Q: In what ways has jazz changed over time? Which artists had the greatest impact on jazz, in your opinion?

All jazz musicians have made a contribution to the music. There are some musicians who are, obviously, almost godlike in their influence on the music and other musicians - Louis Armstrong, Duke Ellington, Lester Young, Charlie Parker, Miles Davis, John Coltrane, and a handful of others at most. Others are irreplaceable stylists, from whom just a couple of notes can summon their entire sensibility, who always have something unique and meaningful to say - Thelonious Monk, Sonny Rollings, Stan Gets, Jack Teagarden, Billie Holiday, Ornette Coleman, Red Allen, Jackie McLean... that particular list can go on and on. And then there are the countless musicians who filled the ranks of big bands and small combos over the years, who were not particularly individualistic and who never made it to the national spotlight, but who populated the landscape of jazz and practiced it at a high level, so to speak. All musicians who play jazz are important to the music - not just the geniuses and innovators, but everyone who learns to speak the language.

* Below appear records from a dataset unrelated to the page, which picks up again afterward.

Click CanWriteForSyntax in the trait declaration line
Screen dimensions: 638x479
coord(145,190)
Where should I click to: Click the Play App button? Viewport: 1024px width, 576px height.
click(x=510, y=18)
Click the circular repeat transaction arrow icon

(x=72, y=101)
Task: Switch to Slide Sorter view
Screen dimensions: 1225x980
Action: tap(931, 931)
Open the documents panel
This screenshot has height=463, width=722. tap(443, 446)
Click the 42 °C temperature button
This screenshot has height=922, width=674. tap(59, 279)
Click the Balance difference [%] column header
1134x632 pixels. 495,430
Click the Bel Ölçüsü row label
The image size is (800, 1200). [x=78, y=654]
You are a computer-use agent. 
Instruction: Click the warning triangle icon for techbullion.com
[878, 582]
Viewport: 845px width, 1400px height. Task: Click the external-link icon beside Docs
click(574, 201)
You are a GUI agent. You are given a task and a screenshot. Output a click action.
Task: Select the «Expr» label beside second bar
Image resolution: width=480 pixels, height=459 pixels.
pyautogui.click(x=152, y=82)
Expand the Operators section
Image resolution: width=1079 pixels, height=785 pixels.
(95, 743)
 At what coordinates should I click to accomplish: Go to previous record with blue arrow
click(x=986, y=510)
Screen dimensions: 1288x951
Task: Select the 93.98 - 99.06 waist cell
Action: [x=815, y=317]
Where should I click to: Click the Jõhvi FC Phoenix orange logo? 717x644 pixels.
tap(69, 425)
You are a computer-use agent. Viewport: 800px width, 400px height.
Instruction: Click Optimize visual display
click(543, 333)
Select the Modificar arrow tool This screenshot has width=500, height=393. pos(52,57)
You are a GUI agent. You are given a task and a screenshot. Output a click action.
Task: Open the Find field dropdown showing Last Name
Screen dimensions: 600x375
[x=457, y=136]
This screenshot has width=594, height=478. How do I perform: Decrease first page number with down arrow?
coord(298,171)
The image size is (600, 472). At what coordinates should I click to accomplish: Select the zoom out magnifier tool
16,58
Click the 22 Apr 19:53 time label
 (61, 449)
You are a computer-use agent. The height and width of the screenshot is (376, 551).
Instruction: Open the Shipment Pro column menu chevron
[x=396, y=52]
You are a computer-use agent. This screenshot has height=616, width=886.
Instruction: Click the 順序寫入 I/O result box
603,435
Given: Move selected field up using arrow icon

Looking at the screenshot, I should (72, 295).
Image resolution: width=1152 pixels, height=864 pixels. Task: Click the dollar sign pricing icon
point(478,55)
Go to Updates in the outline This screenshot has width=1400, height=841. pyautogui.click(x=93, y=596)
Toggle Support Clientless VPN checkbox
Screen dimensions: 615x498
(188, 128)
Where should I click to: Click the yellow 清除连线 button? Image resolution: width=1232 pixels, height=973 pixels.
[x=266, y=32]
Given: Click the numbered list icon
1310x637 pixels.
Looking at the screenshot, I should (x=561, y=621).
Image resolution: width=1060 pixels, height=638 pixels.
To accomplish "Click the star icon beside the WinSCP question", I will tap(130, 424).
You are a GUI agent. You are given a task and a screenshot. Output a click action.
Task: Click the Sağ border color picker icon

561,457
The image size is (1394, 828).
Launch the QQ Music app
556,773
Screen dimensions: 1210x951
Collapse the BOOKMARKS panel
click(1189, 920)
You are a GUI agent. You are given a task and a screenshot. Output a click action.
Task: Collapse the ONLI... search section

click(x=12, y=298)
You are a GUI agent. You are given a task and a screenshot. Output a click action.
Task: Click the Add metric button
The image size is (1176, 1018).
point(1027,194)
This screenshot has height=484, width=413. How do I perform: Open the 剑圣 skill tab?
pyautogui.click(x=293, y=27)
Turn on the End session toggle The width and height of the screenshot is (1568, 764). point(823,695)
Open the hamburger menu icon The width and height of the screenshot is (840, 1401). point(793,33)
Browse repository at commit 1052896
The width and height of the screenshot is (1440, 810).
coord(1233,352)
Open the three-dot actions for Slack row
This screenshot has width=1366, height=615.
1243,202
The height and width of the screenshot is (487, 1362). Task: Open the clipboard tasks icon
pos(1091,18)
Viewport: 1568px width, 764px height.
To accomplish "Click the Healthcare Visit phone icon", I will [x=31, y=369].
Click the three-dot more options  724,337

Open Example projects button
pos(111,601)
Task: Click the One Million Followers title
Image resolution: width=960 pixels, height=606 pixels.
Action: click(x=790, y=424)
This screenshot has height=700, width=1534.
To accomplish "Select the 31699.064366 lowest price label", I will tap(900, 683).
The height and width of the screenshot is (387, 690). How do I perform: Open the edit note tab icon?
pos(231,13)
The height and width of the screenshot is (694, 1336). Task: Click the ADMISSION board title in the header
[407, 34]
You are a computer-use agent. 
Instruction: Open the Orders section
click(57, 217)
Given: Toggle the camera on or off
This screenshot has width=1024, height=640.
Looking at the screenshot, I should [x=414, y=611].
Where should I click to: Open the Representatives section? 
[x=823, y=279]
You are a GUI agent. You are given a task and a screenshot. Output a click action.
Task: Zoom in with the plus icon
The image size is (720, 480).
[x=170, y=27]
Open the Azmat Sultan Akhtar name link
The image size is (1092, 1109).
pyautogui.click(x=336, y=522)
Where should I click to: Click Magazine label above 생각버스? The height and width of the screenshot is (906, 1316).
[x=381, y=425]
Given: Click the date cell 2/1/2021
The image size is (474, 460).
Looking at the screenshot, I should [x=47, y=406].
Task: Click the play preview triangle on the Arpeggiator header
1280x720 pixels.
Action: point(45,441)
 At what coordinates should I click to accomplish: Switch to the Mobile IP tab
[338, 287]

Q: Some say "old" jazz is best; some think current jazz is most exciting and innovative. What do you think?

Art, in my view, doesn't really concern itself with "old" and "new". These terms are important to people who buy and sell art for a profit, but not to artists themselves. If something is really good it will stand up over time and feel new for centuries to come. It may go in and out of fashion, just as Bach's music went into an eclipse for decades after his death, and Melville's novels lay unread for decades after his death, but those with ears and eyes will rediscover it later. When you go back to listen to Bach today, or read Moby Dick, you have an experience that is immediate and that has nothing to do with "old" and "new" Most serious artists - and especially the innovators - are very preoccupied with seeming "new". True innovators, like Dante, or Picasso, or Arnold Schoenberg, are obsessed with the history of the art form they practice, and their work can be read, in one way, as a series of arguments with the work that came before. Of course, arguing with something is not the same thing as disregarding it. You can't have a meaningful argument with something that doesn't exist for you.